TASK INSTRUCTIONS: A word-for-word copy of the entries is the only acceptable reply.

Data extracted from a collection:
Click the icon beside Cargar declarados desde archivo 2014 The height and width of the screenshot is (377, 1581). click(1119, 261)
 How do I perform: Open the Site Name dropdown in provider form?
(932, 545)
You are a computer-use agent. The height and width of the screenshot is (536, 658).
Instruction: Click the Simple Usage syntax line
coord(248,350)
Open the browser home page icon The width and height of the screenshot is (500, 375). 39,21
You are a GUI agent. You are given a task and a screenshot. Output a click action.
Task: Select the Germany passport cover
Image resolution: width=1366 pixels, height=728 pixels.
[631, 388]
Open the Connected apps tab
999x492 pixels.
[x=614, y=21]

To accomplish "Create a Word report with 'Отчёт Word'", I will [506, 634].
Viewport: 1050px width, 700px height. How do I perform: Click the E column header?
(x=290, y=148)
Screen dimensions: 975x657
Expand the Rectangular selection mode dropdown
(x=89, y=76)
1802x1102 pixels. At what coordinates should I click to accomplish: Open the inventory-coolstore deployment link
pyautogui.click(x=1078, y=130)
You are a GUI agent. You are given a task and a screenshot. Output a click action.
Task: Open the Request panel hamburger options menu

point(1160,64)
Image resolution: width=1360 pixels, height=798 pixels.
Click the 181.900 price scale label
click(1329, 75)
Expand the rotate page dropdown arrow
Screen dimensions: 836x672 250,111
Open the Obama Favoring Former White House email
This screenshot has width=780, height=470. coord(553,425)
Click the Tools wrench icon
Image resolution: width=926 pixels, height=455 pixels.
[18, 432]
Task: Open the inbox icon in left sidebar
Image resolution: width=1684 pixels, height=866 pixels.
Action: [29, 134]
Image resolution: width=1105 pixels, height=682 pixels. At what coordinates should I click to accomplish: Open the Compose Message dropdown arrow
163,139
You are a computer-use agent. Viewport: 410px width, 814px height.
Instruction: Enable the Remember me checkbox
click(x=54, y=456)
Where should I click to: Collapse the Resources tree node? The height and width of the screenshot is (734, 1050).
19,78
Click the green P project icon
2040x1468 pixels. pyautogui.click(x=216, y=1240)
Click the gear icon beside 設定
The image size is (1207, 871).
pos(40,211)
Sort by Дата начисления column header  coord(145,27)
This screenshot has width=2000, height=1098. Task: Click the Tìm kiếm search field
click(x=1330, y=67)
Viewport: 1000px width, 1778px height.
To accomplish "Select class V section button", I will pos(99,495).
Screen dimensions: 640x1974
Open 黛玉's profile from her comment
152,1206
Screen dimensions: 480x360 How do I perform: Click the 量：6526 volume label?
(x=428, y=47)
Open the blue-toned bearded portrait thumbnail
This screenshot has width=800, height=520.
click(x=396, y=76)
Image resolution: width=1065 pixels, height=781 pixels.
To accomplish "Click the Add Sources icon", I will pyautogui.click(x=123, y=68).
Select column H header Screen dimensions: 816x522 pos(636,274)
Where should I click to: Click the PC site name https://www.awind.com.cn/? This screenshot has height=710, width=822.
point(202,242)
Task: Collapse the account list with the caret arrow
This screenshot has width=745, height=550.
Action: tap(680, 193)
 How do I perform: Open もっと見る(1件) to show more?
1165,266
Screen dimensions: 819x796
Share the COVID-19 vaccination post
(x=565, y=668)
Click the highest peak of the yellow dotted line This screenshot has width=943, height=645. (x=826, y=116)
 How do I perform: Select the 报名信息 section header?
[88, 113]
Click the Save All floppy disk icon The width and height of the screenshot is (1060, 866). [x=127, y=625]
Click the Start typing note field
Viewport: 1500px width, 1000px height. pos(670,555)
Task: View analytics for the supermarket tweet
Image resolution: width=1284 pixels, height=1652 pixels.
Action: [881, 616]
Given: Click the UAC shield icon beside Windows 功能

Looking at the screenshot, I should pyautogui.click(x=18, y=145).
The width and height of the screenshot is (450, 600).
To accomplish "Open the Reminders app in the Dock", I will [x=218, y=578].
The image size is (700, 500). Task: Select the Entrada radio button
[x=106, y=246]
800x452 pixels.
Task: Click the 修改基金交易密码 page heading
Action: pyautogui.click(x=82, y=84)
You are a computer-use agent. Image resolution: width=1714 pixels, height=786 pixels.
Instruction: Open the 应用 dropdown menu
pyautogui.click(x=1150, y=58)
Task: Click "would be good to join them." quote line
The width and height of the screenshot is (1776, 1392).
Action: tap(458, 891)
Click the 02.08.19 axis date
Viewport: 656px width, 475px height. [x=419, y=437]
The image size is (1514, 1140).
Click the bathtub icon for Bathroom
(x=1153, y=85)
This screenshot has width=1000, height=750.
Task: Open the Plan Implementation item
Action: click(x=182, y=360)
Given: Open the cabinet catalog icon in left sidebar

OUTPUT OF THE TASK:
Click the icon beside Cargar declarados desde archivo 2014 The height and width of the screenshot is (377, 1581). click(1119, 261)
 How do I perform: Open the Site Name dropdown in provider form?
(932, 545)
You are a computer-use agent. The height and width of the screenshot is (536, 658).
Instruction: Click the Simple Usage syntax line
coord(248,350)
Open the browser home page icon The width and height of the screenshot is (500, 375). 39,21
You are a GUI agent. You are given a task and a screenshot. Output a click action.
Task: Select the Germany passport cover
Image resolution: width=1366 pixels, height=728 pixels.
[631, 388]
Open the Connected apps tab
999x492 pixels.
[x=614, y=21]

To accomplish "Create a Word report with 'Отчёт Word'", I will [506, 634].
Viewport: 1050px width, 700px height. How do I perform: Click the E column header?
(x=290, y=148)
Screen dimensions: 975x657
Expand the Rectangular selection mode dropdown
(x=89, y=76)
1802x1102 pixels. At what coordinates should I click to accomplish: Open the inventory-coolstore deployment link
pyautogui.click(x=1078, y=130)
You are a GUI agent. You are given a task and a screenshot. Output a click action.
Task: Open the Request panel hamburger options menu

point(1160,64)
Image resolution: width=1360 pixels, height=798 pixels.
Click the 181.900 price scale label
click(1329, 75)
Expand the rotate page dropdown arrow
Screen dimensions: 836x672 250,111
Open the Obama Favoring Former White House email
This screenshot has width=780, height=470. coord(553,425)
Click the Tools wrench icon
Image resolution: width=926 pixels, height=455 pixels.
[18, 432]
Task: Open the inbox icon in left sidebar
Image resolution: width=1684 pixels, height=866 pixels.
Action: [29, 134]
Image resolution: width=1105 pixels, height=682 pixels. At what coordinates should I click to accomplish: Open the Compose Message dropdown arrow
163,139
You are a computer-use agent. Viewport: 410px width, 814px height.
Instruction: Enable the Remember me checkbox
click(x=54, y=456)
Where should I click to: Collapse the Resources tree node? The height and width of the screenshot is (734, 1050).
19,78
Click the green P project icon
2040x1468 pixels. pyautogui.click(x=216, y=1240)
Click the gear icon beside 設定
The image size is (1207, 871).
pos(40,211)
Sort by Дата начисления column header  coord(145,27)
This screenshot has width=2000, height=1098. Task: Click the Tìm kiếm search field
click(x=1330, y=67)
Viewport: 1000px width, 1778px height.
To accomplish "Select class V section button", I will pos(99,495).
Screen dimensions: 640x1974
Open 黛玉's profile from her comment
152,1206
Screen dimensions: 480x360 How do I perform: Click the 量：6526 volume label?
(x=428, y=47)
Open the blue-toned bearded portrait thumbnail
This screenshot has width=800, height=520.
click(x=396, y=76)
Image resolution: width=1065 pixels, height=781 pixels.
To accomplish "Click the Add Sources icon", I will pyautogui.click(x=123, y=68).
Select column H header Screen dimensions: 816x522 pos(636,274)
Where should I click to: Click the PC site name https://www.awind.com.cn/? This screenshot has height=710, width=822.
point(202,242)
Task: Collapse the account list with the caret arrow
This screenshot has width=745, height=550.
Action: tap(680, 193)
 How do I perform: Open もっと見る(1件) to show more?
1165,266
Screen dimensions: 819x796
Share the COVID-19 vaccination post
(x=565, y=668)
Click the highest peak of the yellow dotted line This screenshot has width=943, height=645. (x=826, y=116)
 How do I perform: Select the 报名信息 section header?
[88, 113]
Click the Save All floppy disk icon The width and height of the screenshot is (1060, 866). [x=127, y=625]
Click the Start typing note field
Viewport: 1500px width, 1000px height. pos(670,555)
Task: View analytics for the supermarket tweet
Image resolution: width=1284 pixels, height=1652 pixels.
Action: [881, 616]
Given: Click the UAC shield icon beside Windows 功能

Looking at the screenshot, I should pyautogui.click(x=18, y=145).
The width and height of the screenshot is (450, 600).
To accomplish "Open the Reminders app in the Dock", I will [x=218, y=578].
The image size is (700, 500). Task: Select the Entrada radio button
[x=106, y=246]
800x452 pixels.
Task: Click the 修改基金交易密码 page heading
Action: pyautogui.click(x=82, y=84)
You are a computer-use agent. Image resolution: width=1714 pixels, height=786 pixels.
Instruction: Open the 应用 dropdown menu
pyautogui.click(x=1150, y=58)
Task: Click "would be good to join them." quote line
The width and height of the screenshot is (1776, 1392).
Action: tap(458, 891)
Click the 02.08.19 axis date
Viewport: 656px width, 475px height. [x=419, y=437]
The image size is (1514, 1140).
Click the bathtub icon for Bathroom
(x=1153, y=85)
This screenshot has width=1000, height=750.
Task: Open the Plan Implementation item
Action: click(x=182, y=360)
Given: Open the cabinet catalog icon in left sidebar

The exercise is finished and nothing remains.